27. The method as claimed in claim 24, wherein processing the mycelium sheet comprises the steps of deacetylating, crosslinking, tanning, coloring, plasticizing and/or coating.

28. The method as claimed in claim 24, wherein the fungal biomaterial is fungal bio-leather.

29. The method as claimed in claim 24 or claim 27, comprising the steps of:
a) deacetylation by soaking the mycelium sheet in ethanol, sodium hydroxide and a deacetylation solution comprising methanol, calcium chloride and water in a 1:1:4 ratio, to convert the chitin into chitosan and to deactivate the growth of the mycelium;
b) crosslinking the chitosan by soaking the mycelium sheet in a crosslinking solution;
c) tanning into leather by using a combination of a crosslinking solution and tanning solution;
d) colouring to produce natural black colour by using chemicals selected from tannic acid, acetic acid, laccase, ferric chloride in acetic buffer and combinations thereof;
e) plasticizing by soaking the mycelium sheet in a plasticizer;
f) coating with a biodegradable biopolymer selected from polyvinyl acetate, ethylene glycol and glycerol, to increase the durability and smoothness of the material.
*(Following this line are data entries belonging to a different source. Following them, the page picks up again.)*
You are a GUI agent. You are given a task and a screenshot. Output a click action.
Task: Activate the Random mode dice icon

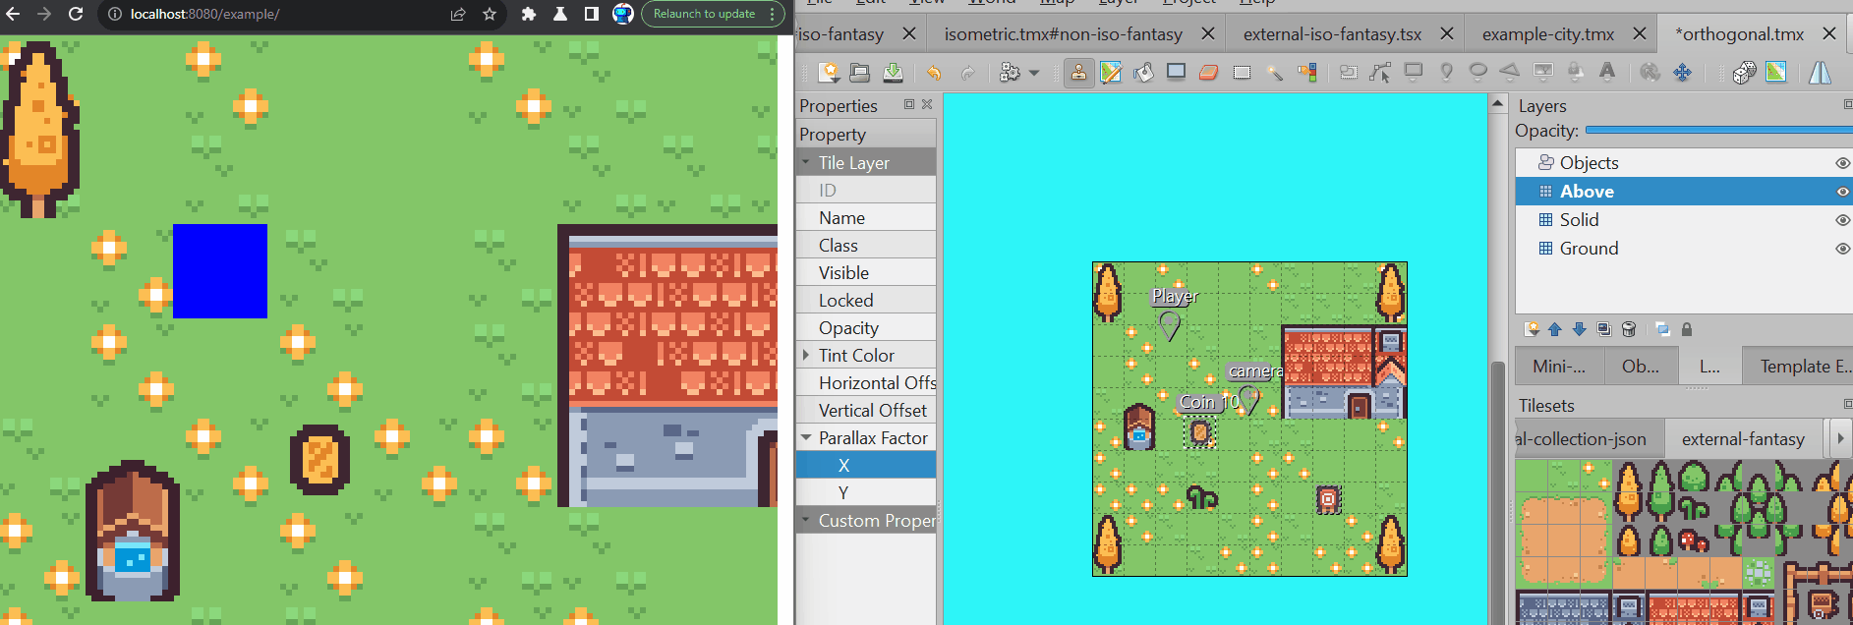pyautogui.click(x=1744, y=73)
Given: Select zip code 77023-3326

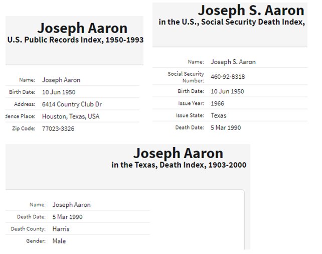Looking at the screenshot, I should tap(58, 129).
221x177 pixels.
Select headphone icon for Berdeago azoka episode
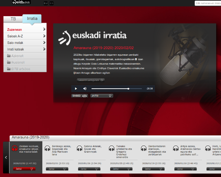(x=48, y=148)

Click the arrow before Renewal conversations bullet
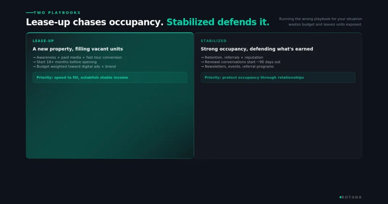click(x=202, y=62)
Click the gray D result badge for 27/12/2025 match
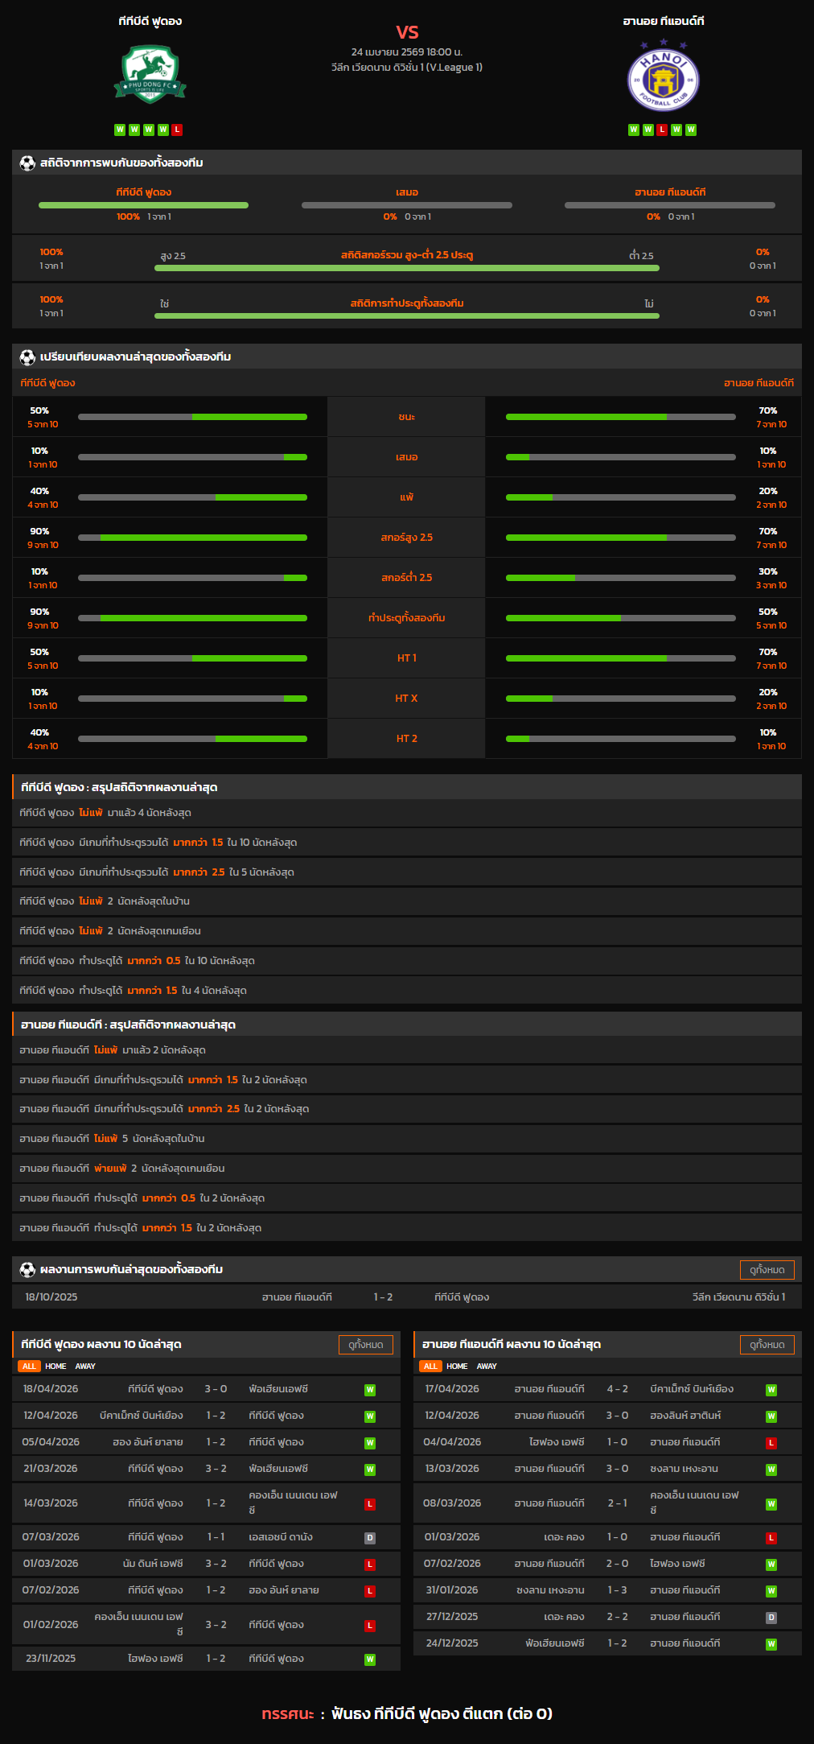Screen dimensions: 814x1744 (771, 1618)
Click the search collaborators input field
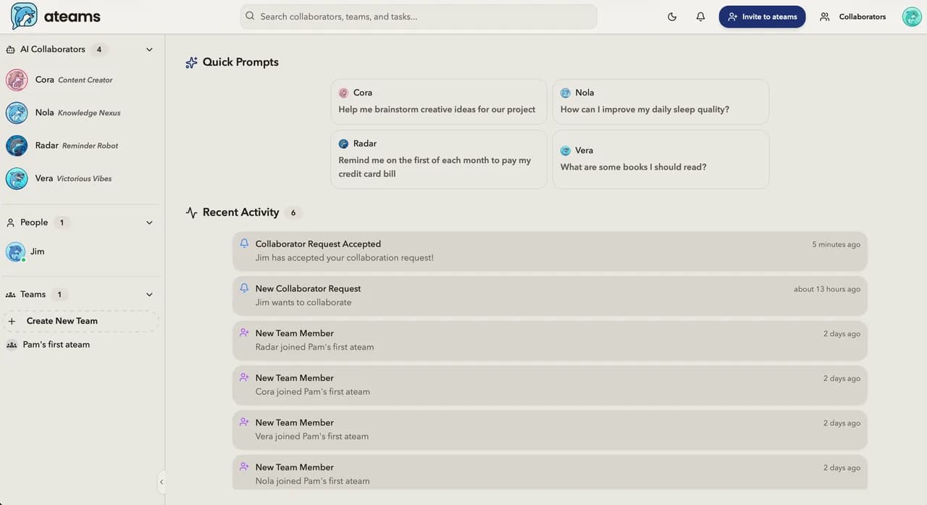The image size is (927, 505). (x=419, y=16)
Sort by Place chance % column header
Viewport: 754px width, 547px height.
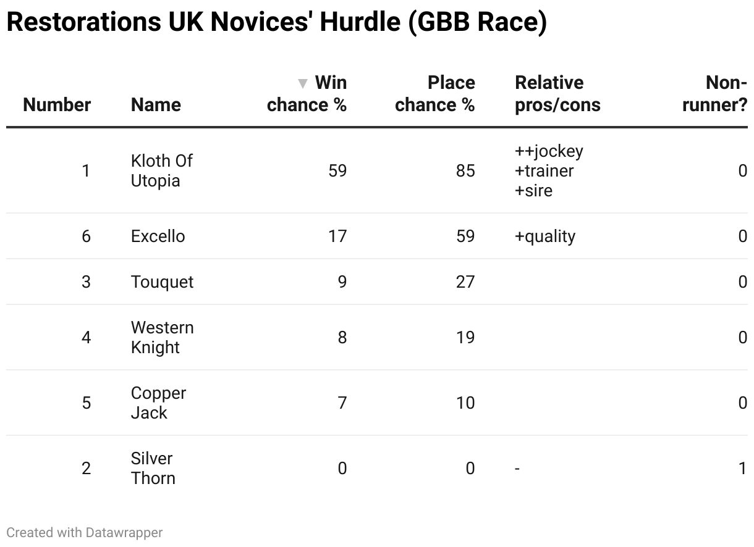(x=435, y=94)
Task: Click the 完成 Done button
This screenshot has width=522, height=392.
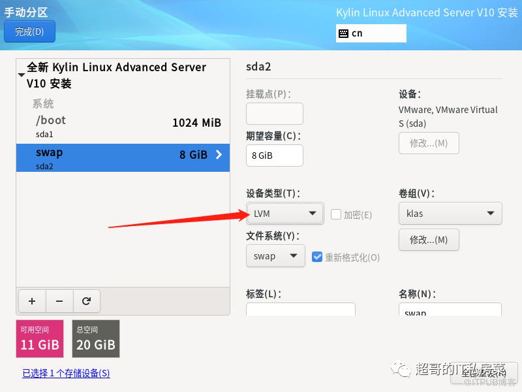Action: 29,31

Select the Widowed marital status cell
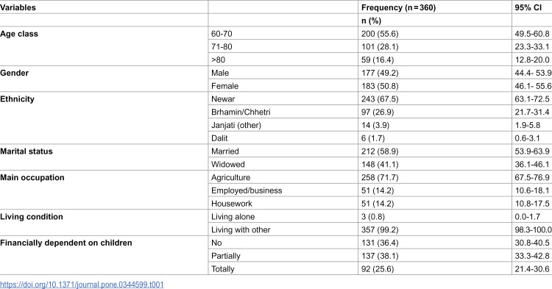coord(227,164)
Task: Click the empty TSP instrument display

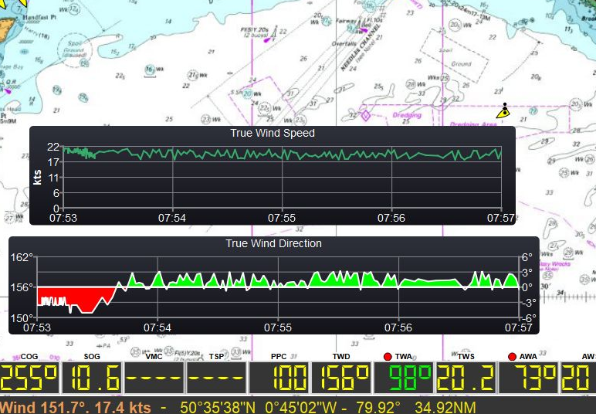Action: pos(216,378)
30. The method as claimed in claim 29, wherein the plasticizer is selected from the group consisting of glycerol, sorbitol, polyethylene glycol, ethylene glycol or mixtures thereof.

31. The method as claimed in claim 29, wherein the crosslinking solution is selected from the group consisting of glutaraldehyde, citric acid, adipic acid, polyphenol solution and combinations thereof.

32. The method as claimed in claim 29, wherein the tanning solution is selected from the group consisting of tannic acid, acetic acid, laccase, ferric chloride in acetic buffer solution and combinations thereof.

33. The method as claimed in claim 29, wherein tanning is carried out by soaking the mycelium sheets in a combination of a crosslinking solution and tanning solution for 24-48 hours.

34. The method as claimed in any one of claims 1 to 33, wherein the method reduces culture time from 60 days to 30-35 days.